The University of Notre Dame will begin admitting illegal immigrants to the school and will provide them with financial aid, saying the move will “strengthen” the student body.
The university had never had an official ban on illegal immigrants, but Inside Higher Ed reported the school treated them as international students and required them to have student visas — which effectively served as a bar.
“We will strengthen our incoming class and give deserving young people the chance for a Notre Dame education,” Don Bishop, associate vice president for undergraduate enrollment, said in a statement announcing the policy Thursday.
The university also said it “is committed to meeting the full demonstrated financial need for all admitted students.” Illegal immigrants are not eligible for federal student aid, but the university’s announcement signals that Notre Dame would make up the difference between the cost and what the student and his or her family can afford.
Notre Dame is a Catholic school, run by the Congregation of Holy Cross.
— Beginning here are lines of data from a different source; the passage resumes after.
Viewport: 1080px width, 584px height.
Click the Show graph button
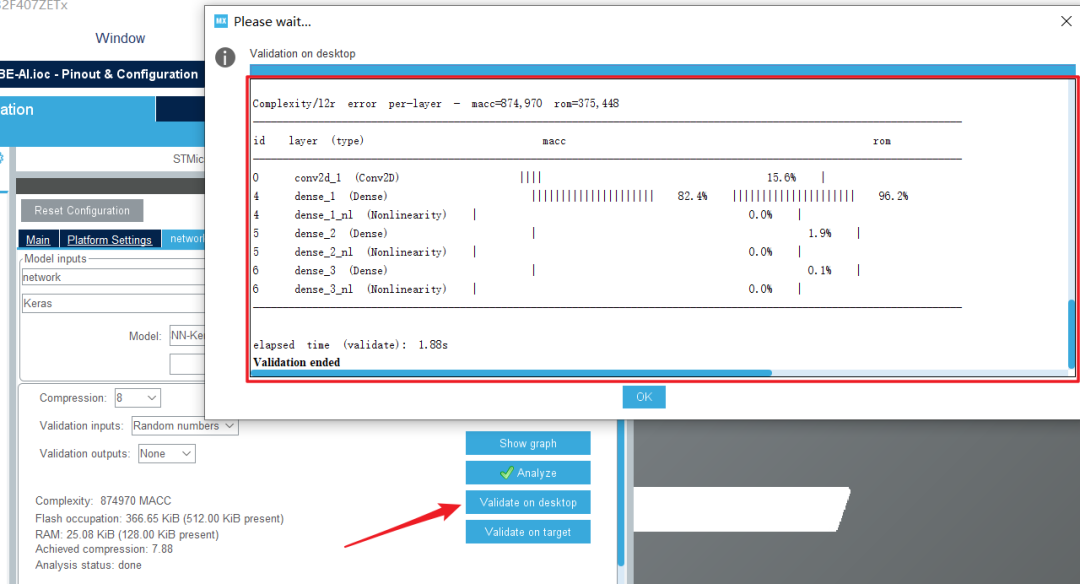[528, 444]
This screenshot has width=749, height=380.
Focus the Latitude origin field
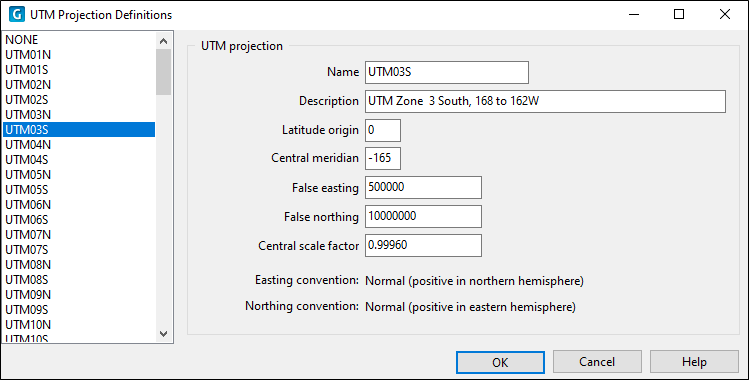pyautogui.click(x=383, y=130)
It is located in Indiana.
A school spokesman didn’t return a call seeking comment.
COVERAGE: Immigration Reform
The U.S. Conference of Catholic Bishops has backed integrating illegal immigrants into American society, including supporting legalization for the estimated 11 million immigrants believed to be in this country illegally.
President Obama last year took steps to try to shield many young illegal immigrants from deportation and give them tentative legal status when he announced his Deferred Action for Childhood Arrivals policy, or DACA.
Under that policy, hundreds of thousands of illegal immigrants who came to the U.S. as children and who have earned their high school diploma are granted a proactive stay of deportation, allowing them to live and work in the U.S.
As of the end of July, 430,236 people had been granted status under DACA.